Waiting for PostgreSQL to be available...
$ until PGPASSWORD=$POSTGRES_PASSWORD psql -h db -U $POSTGRES_USER -d $POSTGRES_DB -c '\q' 2>/dev/null; do sleep 1; done
$ echo "Connecting to database and creating table..."
Connecting to database and creating table...
$ PGPASSWORD=$POSTGRES_PASSWORD psql -h db -U $POSTGRES_USER -d $POSTGRES_DB -c "CREATE TABLE IF NOT EXISTS users(id SERIAL PRIMARY KEY, name TEXT);"
CREATE TABLE
$ echo "Inserting data..."
Inserting data...
$ PGPASSWORD=$POSTGRES_PASSWORD psql -h db -U $POSTGRES_USER -d $POSTGRES_DB -c "INSERT INTO users(name) VALUES ('DevSecOps Master');"
INSERT 0 1
$ echo "Querying data..."
Querying data...
$ PGPASSWORD=$POSTGRES_PASSWORD psql -h db -U $POSTGRES_USER -d $POSTGRES_DB -c "SELECT * FROM users;"
id | name
----+------------------
1 | DevSecOps Master
(1 row)
Cleaning up project directory and file based variables
00:01
Job succeeded
We could make an analogy with the docker-compose below.
version: '3.8'
services:
app:
image: node:22-alpine
environment:
- DB_HOST=db
- DB_PORT=5432
- POSTGRES_DB=testdb
- POSTGRES_USER=testuser
- POSTGRES_PASSWORD=testpass
depends_on:
- db
command: |
sh -c "apk add --no-cache postgresql-client &&
until PGPASSWORD=$POSTGRES_PASSWORD psql -h $DB_HOST -U $POSTGRES_USER -d $POSTGRES_DB -c '\q' 2>/dev/null; do sleep 1; done &&
psql -h $DB_HOST -U $POSTGRES_USER -d $POSTGRES_DB -c 'CREATE TABLE IF NOT EXISTS users(id SERIAL PRIMARY KEY, name TEXT);' &&
psql -h $DB_HOST -U $POSTGRES_USER -d $POSTGRES_DB -c 'INSERT INTO users(name) VALUES (\"DevSecOps\");' &&
psql -h $DB_HOST -U $POSTGRES_USER -d $POSTGRES_DB -c 'SELECT * FROM users;'"
db:
image: postgres:16
environment:
POSTGRES_DB: testdb
POSTGRES_USER: testuser
POSTGRES_PASSWORD: testpass
To ensure that the PostgreSQL container is running, I put this line in the script as a way to force a wait if the service is not ready.
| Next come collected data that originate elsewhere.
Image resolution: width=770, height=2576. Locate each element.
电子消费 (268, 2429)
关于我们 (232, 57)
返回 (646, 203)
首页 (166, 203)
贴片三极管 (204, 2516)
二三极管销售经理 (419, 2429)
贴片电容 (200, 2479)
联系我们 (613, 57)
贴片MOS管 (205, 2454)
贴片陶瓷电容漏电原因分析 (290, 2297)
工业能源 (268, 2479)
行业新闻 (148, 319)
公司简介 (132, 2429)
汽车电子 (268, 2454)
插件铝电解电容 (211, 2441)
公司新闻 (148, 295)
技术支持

until PGPASSWORD=$POSTGRES_PASSWORD psql -h $DB_HOST -U $POSTGRES_USER -d $POSTGRES_DB -c '\q' 2>/dev/null; do sleep 1; done &&
The default wait value is 30s but can be changed in the runner settings, for example to 60 seconds. This would be the maximum time. Generally containers come up quickly.
[runner.docker]
wait_for_services_timeout = 60
Removing the until above the job would run normally because PostgreSQL comes up quickly.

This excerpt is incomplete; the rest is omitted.